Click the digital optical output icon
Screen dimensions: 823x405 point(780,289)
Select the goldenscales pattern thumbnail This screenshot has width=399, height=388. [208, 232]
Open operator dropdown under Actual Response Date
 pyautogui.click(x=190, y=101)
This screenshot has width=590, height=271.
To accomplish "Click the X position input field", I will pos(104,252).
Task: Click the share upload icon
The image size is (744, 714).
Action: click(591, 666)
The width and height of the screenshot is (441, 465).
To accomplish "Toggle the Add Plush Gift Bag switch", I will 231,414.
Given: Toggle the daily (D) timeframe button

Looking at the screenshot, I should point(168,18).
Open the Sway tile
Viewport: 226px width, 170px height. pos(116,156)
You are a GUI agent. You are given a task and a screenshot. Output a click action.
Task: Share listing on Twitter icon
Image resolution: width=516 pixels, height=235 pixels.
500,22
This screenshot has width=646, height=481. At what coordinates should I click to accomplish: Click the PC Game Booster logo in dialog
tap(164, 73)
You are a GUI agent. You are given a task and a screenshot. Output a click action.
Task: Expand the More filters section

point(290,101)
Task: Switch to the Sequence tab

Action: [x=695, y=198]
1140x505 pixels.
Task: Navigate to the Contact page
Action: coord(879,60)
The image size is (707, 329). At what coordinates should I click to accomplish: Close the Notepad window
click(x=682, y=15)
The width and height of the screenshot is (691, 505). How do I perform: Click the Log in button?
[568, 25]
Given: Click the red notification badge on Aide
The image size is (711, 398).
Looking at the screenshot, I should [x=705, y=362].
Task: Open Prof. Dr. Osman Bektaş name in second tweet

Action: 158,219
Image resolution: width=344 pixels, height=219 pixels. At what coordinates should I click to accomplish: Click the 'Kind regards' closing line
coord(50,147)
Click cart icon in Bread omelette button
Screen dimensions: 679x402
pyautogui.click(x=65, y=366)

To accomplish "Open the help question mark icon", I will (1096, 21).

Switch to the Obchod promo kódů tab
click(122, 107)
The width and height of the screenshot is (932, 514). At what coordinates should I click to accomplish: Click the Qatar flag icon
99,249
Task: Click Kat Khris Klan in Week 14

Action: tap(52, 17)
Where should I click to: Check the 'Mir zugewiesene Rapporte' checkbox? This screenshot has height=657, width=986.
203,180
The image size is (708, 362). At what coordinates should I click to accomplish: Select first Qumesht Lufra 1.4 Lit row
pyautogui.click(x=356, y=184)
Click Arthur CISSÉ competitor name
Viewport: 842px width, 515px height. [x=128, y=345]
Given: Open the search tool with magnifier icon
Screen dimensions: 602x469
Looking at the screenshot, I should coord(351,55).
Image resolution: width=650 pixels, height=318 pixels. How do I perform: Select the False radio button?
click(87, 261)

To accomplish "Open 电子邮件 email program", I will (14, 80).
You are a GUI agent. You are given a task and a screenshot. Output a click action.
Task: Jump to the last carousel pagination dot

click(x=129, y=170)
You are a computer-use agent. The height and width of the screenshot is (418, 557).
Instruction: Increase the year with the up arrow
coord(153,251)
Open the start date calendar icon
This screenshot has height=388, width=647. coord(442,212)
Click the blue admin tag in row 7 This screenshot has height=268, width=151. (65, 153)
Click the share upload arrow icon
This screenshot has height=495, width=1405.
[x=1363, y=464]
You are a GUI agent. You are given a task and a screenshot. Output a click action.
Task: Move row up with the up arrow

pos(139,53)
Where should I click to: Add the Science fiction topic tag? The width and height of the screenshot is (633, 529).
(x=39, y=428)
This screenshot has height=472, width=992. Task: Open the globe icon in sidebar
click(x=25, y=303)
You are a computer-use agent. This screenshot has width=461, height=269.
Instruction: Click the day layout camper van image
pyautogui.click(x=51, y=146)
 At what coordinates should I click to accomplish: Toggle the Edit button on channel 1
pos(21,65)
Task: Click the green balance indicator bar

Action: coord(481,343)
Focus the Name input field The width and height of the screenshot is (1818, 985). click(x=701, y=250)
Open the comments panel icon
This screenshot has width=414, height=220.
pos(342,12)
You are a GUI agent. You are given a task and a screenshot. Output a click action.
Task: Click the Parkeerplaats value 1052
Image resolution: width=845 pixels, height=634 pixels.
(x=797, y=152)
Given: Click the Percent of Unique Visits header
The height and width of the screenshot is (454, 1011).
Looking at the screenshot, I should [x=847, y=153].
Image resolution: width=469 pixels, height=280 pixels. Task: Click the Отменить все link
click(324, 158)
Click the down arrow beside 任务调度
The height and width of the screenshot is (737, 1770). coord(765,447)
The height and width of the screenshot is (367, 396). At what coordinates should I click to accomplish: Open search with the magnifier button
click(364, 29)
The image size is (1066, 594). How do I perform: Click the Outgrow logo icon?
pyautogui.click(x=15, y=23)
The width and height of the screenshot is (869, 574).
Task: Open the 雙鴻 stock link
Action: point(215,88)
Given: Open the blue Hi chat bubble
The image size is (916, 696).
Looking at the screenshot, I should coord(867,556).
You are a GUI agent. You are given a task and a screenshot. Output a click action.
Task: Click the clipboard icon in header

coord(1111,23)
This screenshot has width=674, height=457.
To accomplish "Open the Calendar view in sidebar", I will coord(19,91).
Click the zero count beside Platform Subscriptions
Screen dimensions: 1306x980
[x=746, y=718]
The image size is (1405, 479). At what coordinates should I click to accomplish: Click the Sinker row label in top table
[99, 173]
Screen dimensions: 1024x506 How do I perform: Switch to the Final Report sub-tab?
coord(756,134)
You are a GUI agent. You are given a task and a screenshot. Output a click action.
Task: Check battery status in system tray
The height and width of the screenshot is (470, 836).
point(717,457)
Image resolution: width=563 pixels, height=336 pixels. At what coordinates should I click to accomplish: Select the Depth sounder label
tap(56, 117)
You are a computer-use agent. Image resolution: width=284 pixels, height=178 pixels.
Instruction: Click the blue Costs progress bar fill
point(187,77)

* * *

Task instructions: Give the material above back in full, exactly as written.

Answer box:
Click the digital optical output icon
Screen dimensions: 823x405 point(780,289)
Select the goldenscales pattern thumbnail This screenshot has width=399, height=388. [208, 232]
Open operator dropdown under Actual Response Date
 pyautogui.click(x=190, y=101)
This screenshot has width=590, height=271.
To accomplish "Click the X position input field", I will pos(104,252).
Task: Click the share upload icon
The image size is (744, 714).
Action: click(591, 666)
The width and height of the screenshot is (441, 465).
To accomplish "Toggle the Add Plush Gift Bag switch", I will 231,414.
Given: Toggle the daily (D) timeframe button

Looking at the screenshot, I should point(168,18).
Open the Sway tile
Viewport: 226px width, 170px height. pos(116,156)
You are a GUI agent. You are given a task and a screenshot. Output a click action.
Task: Share listing on Twitter icon
Image resolution: width=516 pixels, height=235 pixels.
500,22
This screenshot has width=646, height=481. At what coordinates should I click to accomplish: Click the PC Game Booster logo in dialog
tap(164, 73)
You are a GUI agent. You are given a task and a screenshot. Output a click action.
Task: Expand the More filters section

point(290,101)
Task: Switch to the Sequence tab

Action: [x=695, y=198]
1140x505 pixels.
Task: Navigate to the Contact page
Action: coord(879,60)
The image size is (707, 329). At what coordinates should I click to accomplish: Close the Notepad window
click(x=682, y=15)
The width and height of the screenshot is (691, 505). How do I perform: Click the Log in button?
[568, 25]
Given: Click the red notification badge on Aide
The image size is (711, 398).
Looking at the screenshot, I should [x=705, y=362].
Task: Open Prof. Dr. Osman Bektaş name in second tweet

Action: 158,219
Image resolution: width=344 pixels, height=219 pixels. At what coordinates should I click to accomplish: Click the 'Kind regards' closing line
coord(50,147)
Click cart icon in Bread omelette button
Screen dimensions: 679x402
pyautogui.click(x=65, y=366)

To accomplish "Open the help question mark icon", I will (1096, 21).

Switch to the Obchod promo kódů tab
click(122, 107)
The width and height of the screenshot is (932, 514). At what coordinates should I click to accomplish: Click the Qatar flag icon
99,249
Task: Click Kat Khris Klan in Week 14

Action: tap(52, 17)
Where should I click to: Check the 'Mir zugewiesene Rapporte' checkbox? This screenshot has height=657, width=986.
203,180
The image size is (708, 362). At what coordinates should I click to accomplish: Select first Qumesht Lufra 1.4 Lit row
pyautogui.click(x=356, y=184)
Click Arthur CISSÉ competitor name
Viewport: 842px width, 515px height. [x=128, y=345]
Given: Open the search tool with magnifier icon
Screen dimensions: 602x469
Looking at the screenshot, I should coord(351,55).
Image resolution: width=650 pixels, height=318 pixels. How do I perform: Select the False radio button?
click(87, 261)

To accomplish "Open 电子邮件 email program", I will (14, 80).
You are a GUI agent. You are given a task and a screenshot. Output a click action.
Task: Jump to the last carousel pagination dot

click(x=129, y=170)
You are a computer-use agent. The height and width of the screenshot is (418, 557).
Instruction: Increase the year with the up arrow
coord(153,251)
Open the start date calendar icon
This screenshot has height=388, width=647. coord(442,212)
Click the blue admin tag in row 7 This screenshot has height=268, width=151. (65, 153)
Click the share upload arrow icon
This screenshot has height=495, width=1405.
[x=1363, y=464]
You are a GUI agent. You are given a task and a screenshot. Output a click action.
Task: Move row up with the up arrow

pos(139,53)
Where should I click to: Add the Science fiction topic tag? The width and height of the screenshot is (633, 529).
(x=39, y=428)
This screenshot has height=472, width=992. Task: Open the globe icon in sidebar
click(x=25, y=303)
You are a computer-use agent. This screenshot has width=461, height=269.
Instruction: Click the day layout camper van image
pyautogui.click(x=51, y=146)
 At what coordinates should I click to accomplish: Toggle the Edit button on channel 1
pos(21,65)
Task: Click the green balance indicator bar

Action: coord(481,343)
Focus the Name input field The width and height of the screenshot is (1818, 985). click(x=701, y=250)
Open the comments panel icon
This screenshot has width=414, height=220.
pos(342,12)
You are a GUI agent. You are given a task and a screenshot. Output a click action.
Task: Click the Parkeerplaats value 1052
Image resolution: width=845 pixels, height=634 pixels.
(x=797, y=152)
Given: Click the Percent of Unique Visits header
The height and width of the screenshot is (454, 1011).
Looking at the screenshot, I should [x=847, y=153].
Image resolution: width=469 pixels, height=280 pixels. Task: Click the Отменить все link
click(324, 158)
Click the down arrow beside 任务调度
The height and width of the screenshot is (737, 1770). coord(765,447)
The height and width of the screenshot is (367, 396). At what coordinates should I click to accomplish: Open search with the magnifier button
click(364, 29)
The image size is (1066, 594). How do I perform: Click the Outgrow logo icon?
pyautogui.click(x=15, y=23)
The width and height of the screenshot is (869, 574).
Task: Open the 雙鴻 stock link
Action: point(215,88)
Given: Open the blue Hi chat bubble
The image size is (916, 696).
Looking at the screenshot, I should coord(867,556).
You are a GUI agent. You are given a task and a screenshot. Output a click action.
Task: Click the clipboard icon in header

coord(1111,23)
This screenshot has width=674, height=457.
To accomplish "Open the Calendar view in sidebar", I will coord(19,91).
Click the zero count beside Platform Subscriptions
Screen dimensions: 1306x980
[x=746, y=718]
The image size is (1405, 479). At what coordinates should I click to accomplish: Click the Sinker row label in top table
[99, 173]
Screen dimensions: 1024x506 How do I perform: Switch to the Final Report sub-tab?
coord(756,134)
You are a GUI agent. You are given a task and a screenshot. Output a click action.
Task: Check battery status in system tray
The height and width of the screenshot is (470, 836).
point(717,457)
Image resolution: width=563 pixels, height=336 pixels. At what coordinates should I click to accomplish: Select the Depth sounder label
tap(56, 117)
You are a computer-use agent. Image resolution: width=284 pixels, height=178 pixels.
Instruction: Click the blue Costs progress bar fill
point(187,77)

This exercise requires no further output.